CARACAS, Venezuela—“Manuel’s mother died last night.”
This is what my friend texted me this morning, telling me about our colleague’s loss.
I’m just about to text my condolences when the phone pings again, and I see something I’ll never be able to unsee.
The body of a woman, covered by a thin white sheet, spread out on an old maroon couch. Next to her are plastic bottles that once contained some sort of off-brand soda, now filled with frozen water and used to keep the body of my friend’s mother from rotting in the heat.
I have spent almost two months in Venezuela and seen more atrocities than I expected in a lifetime, but this, this complete loss of human dignity, may be the worst yet.
A few weeks ago I visited a public hospital here in Caracas and next to it I saw the barred-up doors of the central morgue, closed for weeks because they lacked both refrigeration and personnel. At the time I was wondering what happened to a society with no means to care for the dead and now I have the answer, staring back at me from the screen of my phone.
The debate over Venezuela, especially in international media, has been a referendum on socialism and a way to reflect one’s own views off the surface of a broken country. As with everything else in this time of angry discourse and heightened rhetoric, Venezuela has become a partisan issue and a faraway place that can serve as a blunt ideological instrument with which one can bludgeon one’s enemies. And I’m guilty of that, along with the rest of them, or at least I was a few weeks ago. I came here to see the end of Socialism but what I found was something much more complicated and heartbreaking.

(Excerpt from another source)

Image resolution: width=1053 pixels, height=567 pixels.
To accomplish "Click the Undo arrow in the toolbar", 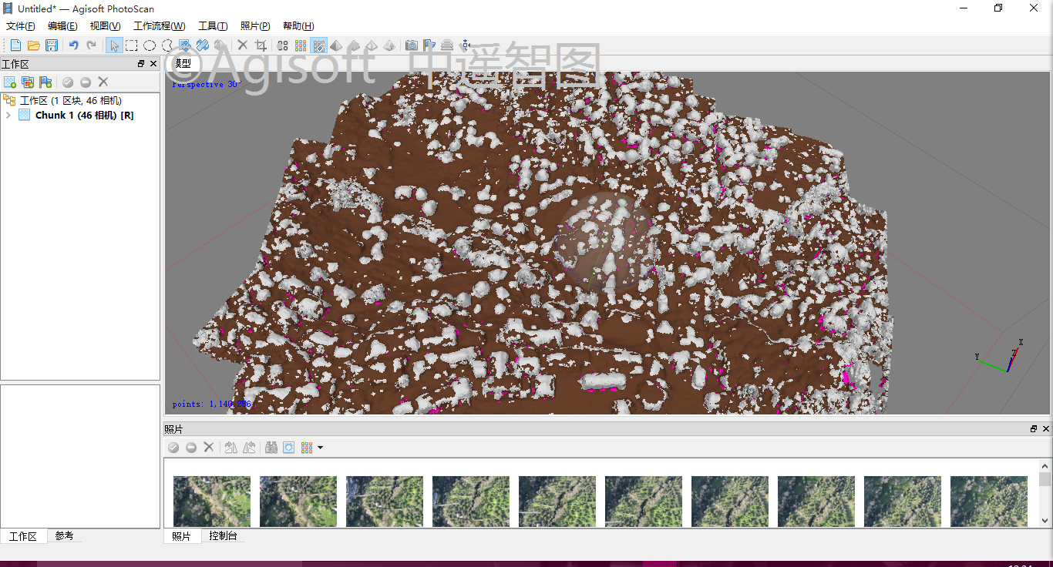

Venezuela is more than poverty, starvation and hyperinflation, much more than a dictatorship or political policies gone awry. This country suffers under a thug-state, where every actor that should have your back is either on the take or on the make and all the basic features of society have been torn to shreds. The result is a humanitarian disaster that has its people in a state of arrested development, unable to predict the next day or even the next couple of hours, while those who claim to know better debate their fate in forums that the Manuels of this world will never have access to.
Manuel can’t afford the cost of the cremation and funeral, a total of almost US$300, so his friends have pooled all their belongings to help him lay his last remaining relative to rest. In a country where 85 percent of the population lives beneath the poverty line of $6 a month, that amount of money is usually impossible to come by, and most end up burying their relatives where they can, as anonymously as most of them have lived.
The woman beneath the sheet is tiny, more like a teenage girl than an old woman, the only giveaway being a strand of gray hair just at the edge of the cloth’s yellowing embroidery. She spent her last 20 years watching the country she loved decay and her life along with it, and now her son is cooling her dead body with ice-filled plastic bottles as he cries tears of anger, impotence and loss.
It has been said that a society is judged by how it cares for those who cannot care for themselves, and by this measure Venezuela is truly a failed state. During my weeks here I have seen how the oldest and the youngest die in the streets from starvation and treatable diseases and now I am witnessing the most vulnerable of all–the lifeless body of a mother–meeting her maker with neither mercy nor grace.
These are the stories that go untold, as their actors are trapped in quiet anonymity. We journalists like to focus on the geopolitical implications, the rival leaders and the impending civil war but here, on an old couch in Caracas, lie the final consequences of this crisis. Manuel lost his mother and that should be enough for one young man to carry, but now in a country without even the most basic of resources, he carries the entire world.
It took two decades to get here: from the richest country in the region to a post-apocalyptic state. Two decades to get to a place where the living lack hope and the dead have no names. The people of Venezuela are prisoners of a political war, constantly being used as either tools or bad examples, and what they are owed now is to be helped without partisanship or prejudice.
I came here thinking I was witnessing a trial over political territory but now, two months later, I think it may be a test for humanity. The test is to learn how to see beyond individual leaders and old alliances and go back to the core belief that every human being deserves freedom and self-determination; shifting focus from what it would cost parties and politicians to support this people’s fight for freedom to what it costs these people if they don’t. And it seems as if the world may be failing that test now, right when it matters the most, by making Venezuela a symbol and allowing the faces of each person behind this tragedy to blur and become irrelevant.
Before I get the chance to reach out to Manuel, the electricity goes out again, for the fifth time in as many days. This national blackout along with a chronic water shortage is bringing an already crippled country to its knees. For Manuel, it means he will sit with his mother through the night in darkness, until she is taken away to a burial that he cannot afford.
The signal is out now, so I can’t reach my friend but even if I could I wouldn’t know how to console him. What are the words for what he is going through? What phrase can I utter to take away the pain of what is still to come? There is nothing to say and no way to say it, only silence and darkness as Manuel sits in wait by his mother’s side.